*** Begin section ***

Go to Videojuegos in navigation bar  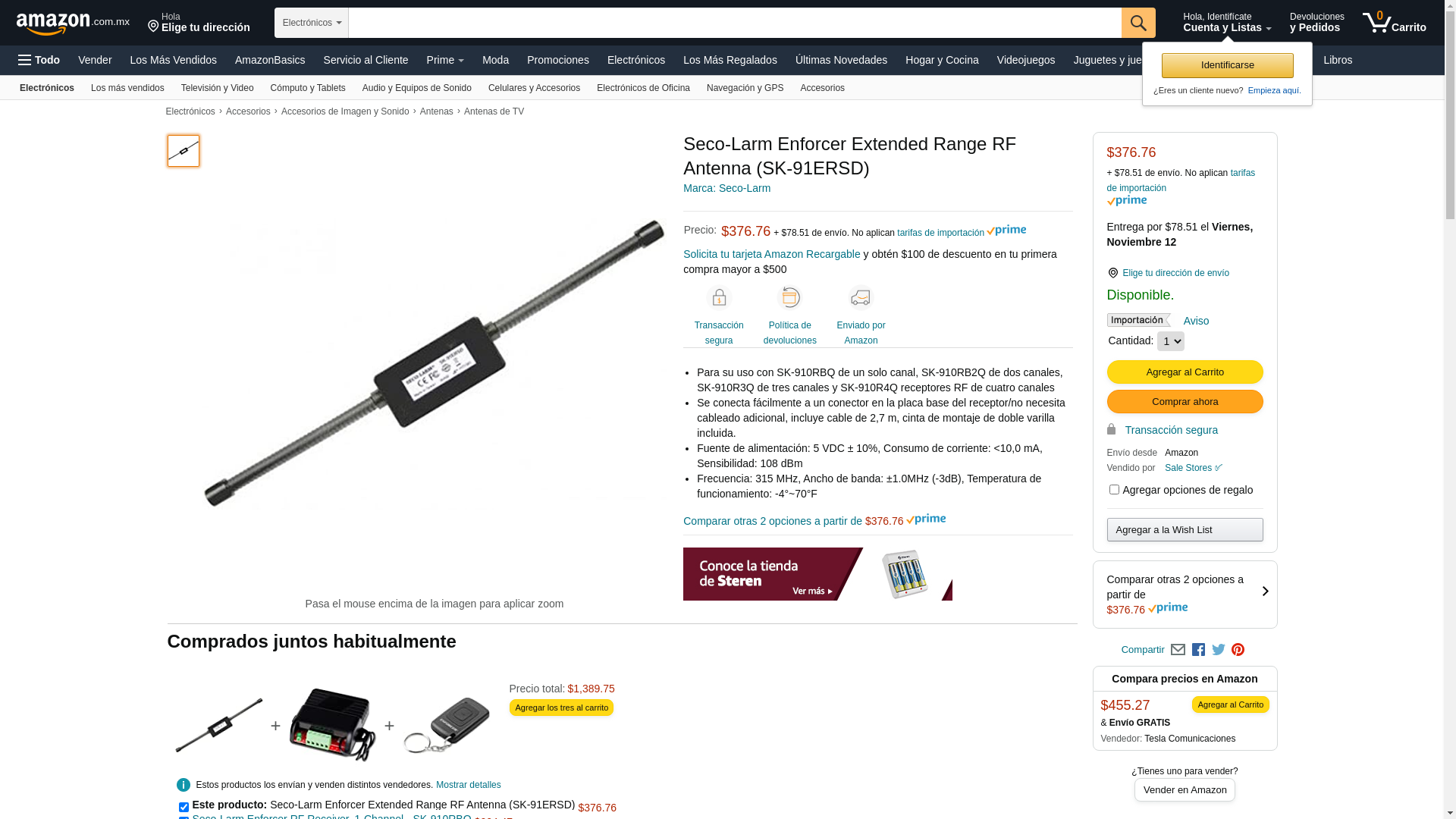click(x=1025, y=60)
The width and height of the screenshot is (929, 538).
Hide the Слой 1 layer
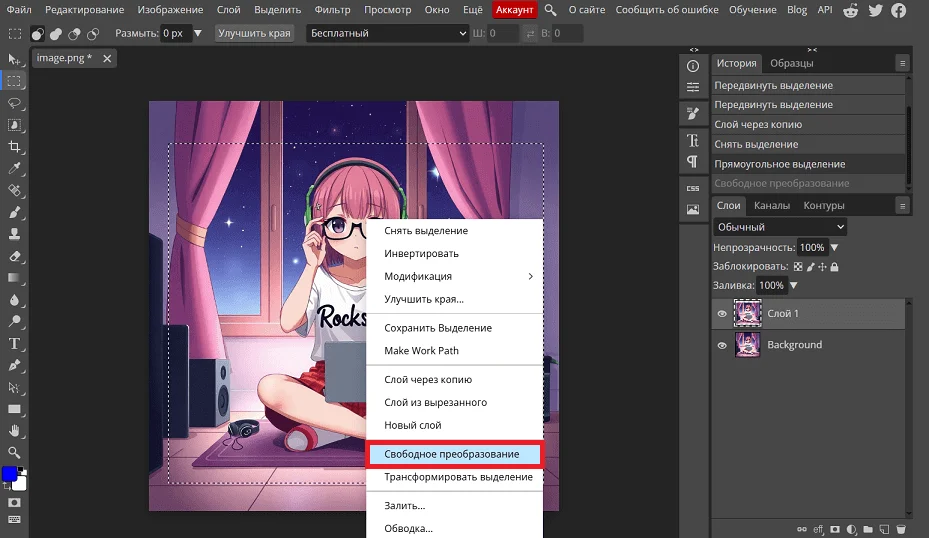point(721,313)
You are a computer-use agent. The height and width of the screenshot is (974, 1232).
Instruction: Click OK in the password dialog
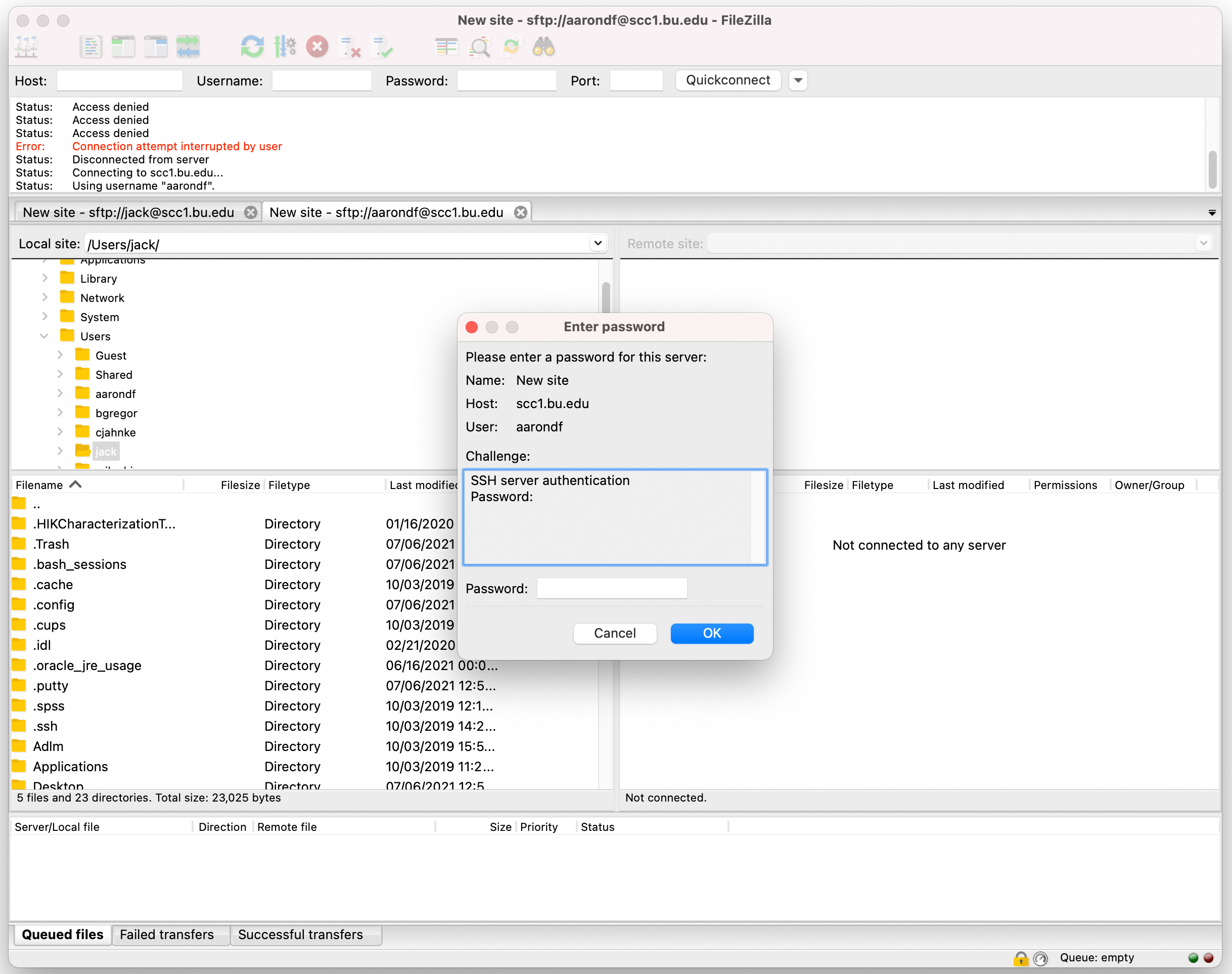point(711,633)
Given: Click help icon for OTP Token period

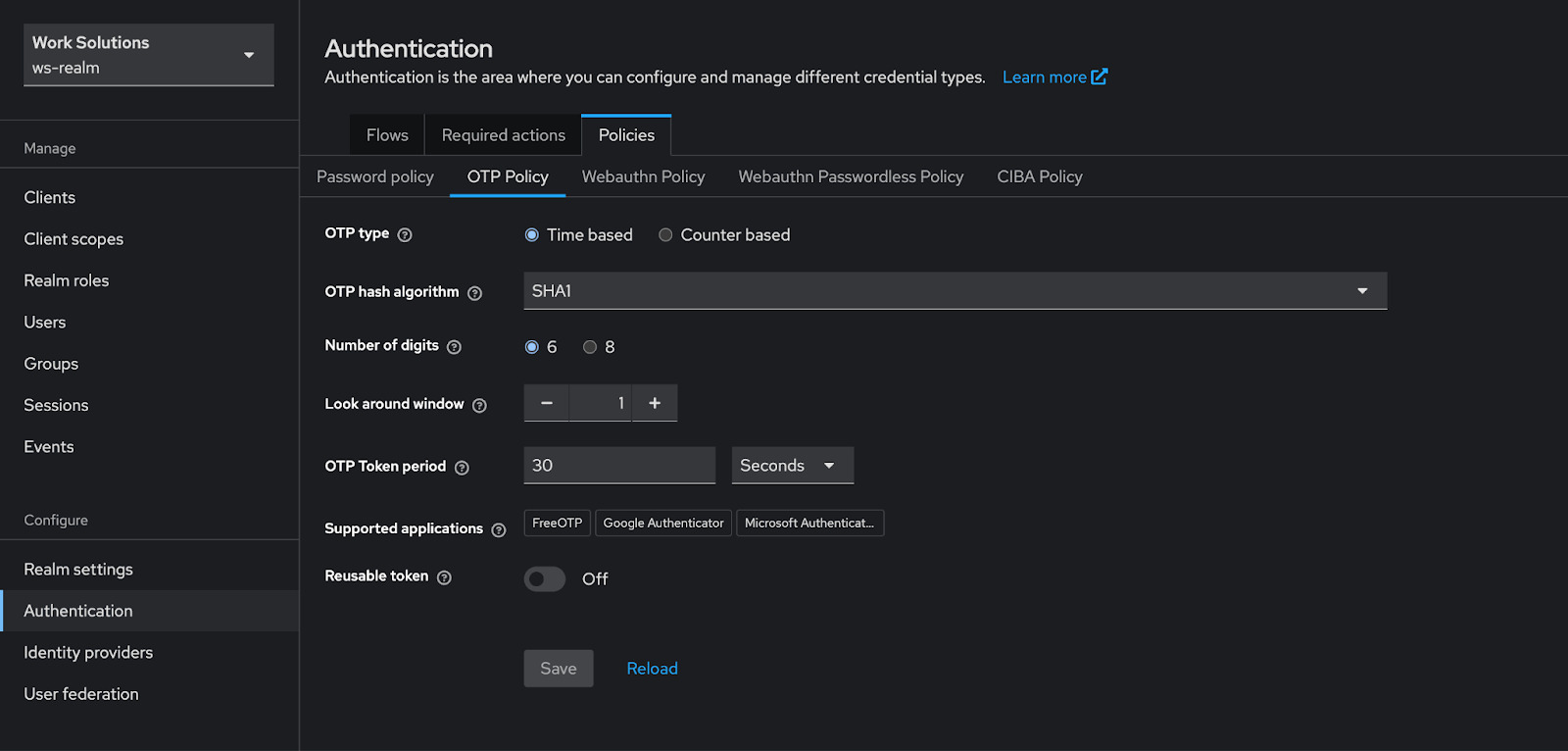Looking at the screenshot, I should pos(462,469).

*** End section ***

**Task directions**
For the records above, how many lines contain the word "height"? Reply with the number only.

**Your response**
2